Brad Wilson - Photo Katarzyna Średnicka
Brad Wilson
Photo Katarzyna Średnicka


Checco Varese a également proposé une démonstration en direct des différences entre une optique 50 mm équipée en IOP d’un Glimmer Glass, et la même optique sans IOP. La différence est ténue mais sensible, notamment sur les flares, beaucoup moins stylisés à nu qu’avec l’IOP. « Ce n’est pas du tout comme mettre un filtre à l’avant », commente-t-il, « là, c’est intégré à l’intérieur de l’optique, ça prend ses caractéristiques, ça s’adapte, ça s’enroule complètement ». Tim Smith complète : « Si on met un filtre à l’avant, il va simplement réfléchir déjà 30 % des rayons vers l’extérieur. L’IOP étant intégrée entre les lentilles de l’optique, la lumière va jouer avec à l’intérieur, pour donner un rendu beaucoup plus organique. Ça devient presque une optique différente. Et du coup, on peut complètement imaginer de filtrer également à l’avant ». Checco Varese ajoute : « D’ailleurs, pour "Daisy Jones And The Six", on avait des Glimmer Glass à mettre à l’avant des zooms (qui n’intègrent pas l’IOP), afin d’essayer de les rapprocher un peu plus du look de nos Prime ».

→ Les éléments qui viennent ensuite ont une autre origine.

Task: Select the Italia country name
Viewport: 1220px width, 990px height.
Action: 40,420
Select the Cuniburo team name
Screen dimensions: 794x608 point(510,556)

Checco Varese - Photo Katarzyna Średnicka
Checco Varese
Photo Katarzyna Średnicka


Checco Varese conclut la discussion par une autre belle métaphore : « J’ai fait beaucoup de films en pellicule. Qu’on tourne en Kodak ou en Fuji, ça ne change pas grand chose. En numérique, c’est pareil. Je considère que ça, la pellicule, le capteur, c’est comme du papier, alors que choisir ses objectifs, c’est comme choisir entre la prose et la poésie. Ce sont eux qui apportent la ponctuation du film. On peut choisir le meilleur papier possible, l’important c’est ce qu’on écrit dessus ».

Lors de la Q&R qui a suivi, Angénieux est de nouveau questionné sur la possibilité de pouvoir changer d’IOP pendant le tournage, sur le plateau. Brad Wilson plaisante : « Si vous tournez dans le désert, je ne recommande pas, ou alors vous risquez de beaucoup personnaliser vos optiques ! ». Tim Smith ajoute : « C’est très facile à faire, mais il s’agit quand même d’ouvrir l’optique, donc il faut le faire dans de bonnes conditions ». Checco Varese conclut : « C’est comme dans la vie, c’est bien d’avoir des options, mais au final il faut faire des choix. On ne va pas commencer quelque chose, et changer d’avis en plein milieu ! ».